* **Exercise requirements**: Only the lines below, from the one with "Click trash icon for パスワード field" through the one with "Given: Open the group photo under the flag", are to be written out, exactly.
-------- Exercise data --------
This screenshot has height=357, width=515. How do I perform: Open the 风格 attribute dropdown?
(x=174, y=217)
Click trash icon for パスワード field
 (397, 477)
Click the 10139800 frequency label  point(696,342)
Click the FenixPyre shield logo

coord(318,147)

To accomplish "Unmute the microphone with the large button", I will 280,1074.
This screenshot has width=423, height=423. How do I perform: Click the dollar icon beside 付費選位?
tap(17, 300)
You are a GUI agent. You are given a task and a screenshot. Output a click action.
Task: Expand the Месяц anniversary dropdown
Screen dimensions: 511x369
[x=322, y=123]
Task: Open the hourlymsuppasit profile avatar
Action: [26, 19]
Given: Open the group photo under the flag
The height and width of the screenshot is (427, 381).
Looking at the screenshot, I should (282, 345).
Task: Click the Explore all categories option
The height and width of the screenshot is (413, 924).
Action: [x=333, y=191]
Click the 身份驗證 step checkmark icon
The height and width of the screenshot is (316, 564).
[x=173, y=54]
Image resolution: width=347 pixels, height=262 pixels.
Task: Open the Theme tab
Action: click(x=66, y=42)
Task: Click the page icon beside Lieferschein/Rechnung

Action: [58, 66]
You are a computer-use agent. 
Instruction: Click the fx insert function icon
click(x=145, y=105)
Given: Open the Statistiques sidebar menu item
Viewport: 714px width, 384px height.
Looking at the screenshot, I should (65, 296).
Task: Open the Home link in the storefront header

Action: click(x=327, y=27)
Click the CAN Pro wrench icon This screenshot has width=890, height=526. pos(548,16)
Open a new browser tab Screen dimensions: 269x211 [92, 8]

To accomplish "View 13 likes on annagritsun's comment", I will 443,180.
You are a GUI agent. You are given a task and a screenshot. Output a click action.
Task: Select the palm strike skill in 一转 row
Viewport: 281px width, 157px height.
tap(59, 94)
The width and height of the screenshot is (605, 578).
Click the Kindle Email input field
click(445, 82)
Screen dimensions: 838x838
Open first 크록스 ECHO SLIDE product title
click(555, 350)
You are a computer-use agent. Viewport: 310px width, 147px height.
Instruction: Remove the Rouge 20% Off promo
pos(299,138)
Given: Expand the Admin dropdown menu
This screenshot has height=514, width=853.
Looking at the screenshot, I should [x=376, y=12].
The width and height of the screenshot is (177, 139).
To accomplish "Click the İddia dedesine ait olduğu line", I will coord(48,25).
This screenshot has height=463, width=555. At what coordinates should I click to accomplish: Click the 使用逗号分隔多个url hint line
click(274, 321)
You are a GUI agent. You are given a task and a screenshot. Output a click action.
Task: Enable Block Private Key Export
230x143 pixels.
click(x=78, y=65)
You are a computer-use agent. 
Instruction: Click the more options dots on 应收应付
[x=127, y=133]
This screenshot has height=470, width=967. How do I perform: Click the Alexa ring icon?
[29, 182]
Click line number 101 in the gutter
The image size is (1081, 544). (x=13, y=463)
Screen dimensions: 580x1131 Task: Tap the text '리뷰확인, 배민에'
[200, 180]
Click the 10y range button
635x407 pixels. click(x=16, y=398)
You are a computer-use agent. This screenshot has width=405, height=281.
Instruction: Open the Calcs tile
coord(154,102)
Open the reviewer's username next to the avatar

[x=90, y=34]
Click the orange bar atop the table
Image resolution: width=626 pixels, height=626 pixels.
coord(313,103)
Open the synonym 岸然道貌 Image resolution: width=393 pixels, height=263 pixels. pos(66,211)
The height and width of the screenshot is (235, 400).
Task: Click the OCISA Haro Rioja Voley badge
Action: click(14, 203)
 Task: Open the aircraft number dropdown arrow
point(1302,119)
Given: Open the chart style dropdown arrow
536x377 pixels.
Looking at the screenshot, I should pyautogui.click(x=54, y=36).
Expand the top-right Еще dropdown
--------
* **Result**:
Click trash icon for パスワード field
 (397, 477)
Click the 10139800 frequency label  point(696,342)
Click the FenixPyre shield logo

coord(318,147)

To accomplish "Unmute the microphone with the large button", I will 280,1074.
This screenshot has width=423, height=423. How do I perform: Click the dollar icon beside 付費選位?
tap(17, 300)
You are a GUI agent. You are given a task and a screenshot. Output a click action.
Task: Expand the Месяц anniversary dropdown
Screen dimensions: 511x369
[x=322, y=123]
Task: Open the hourlymsuppasit profile avatar
Action: [26, 19]
Given: Open the group photo under the flag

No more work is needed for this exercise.